F-Secure Responds To Criticism of .bank

Crimson Fire writes "F-Secure recently offered a solution to the problem of bank-account phishing, and the discussion here of a .bank TLD generated some criticism. In their latest blog entry F-Secure has responded point-by-point."

Mikko Doesn't Really Answer the "Will it Work"

[billstewart]

I'm disappointed - Mikko's answers pretty much gloss over the real question, which is "Will it work?", ignoring all the technical arguments, and only answering the easy questions. Mikko does talk about how this won't fix the fact that people are stupid, but says it will make software able to work better.
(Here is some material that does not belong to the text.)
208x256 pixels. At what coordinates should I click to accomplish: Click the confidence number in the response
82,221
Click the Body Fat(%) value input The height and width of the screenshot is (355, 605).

I don't see it - if your software lets you click on exAAmplebAAnk.com when you're trying to reach examplebank.com, it'll let you do that when you're trying to reach examplebank.bank, because it only knows what the link says and whether you clicked on it, not what you *thought* the link said.

You're right about the "real.bank.example.com" problem, and there are lots of other approaches,
like

• http://real.bank@example.com/
• real.bank.obfuscating-non-ASCII-characters
• real.bank.3242134832143214.com
• link text that doesn't match href like real.bank
• links that display an image of "real.bank"
• Javascript/ActiveX/Flash attacks that does pretty much the same thing, displaying "real.bank" so it looks like a link but making it go to the attacker's site.

And that doesn't even get into DNS poisoning or hosts-file attacks (though usually by the time an attacker can use hosts-file on you you're totally pwned.)

There's another class of n00b phishing attacks that use the real.bank name as social engineering - "Dear subscriber, we're changing the name of our website to EXAMPLEBANK.BANK to improve security! Please verify your information on the old website, EXAAMPLEBAANK.com, to make sure your access continues to work!"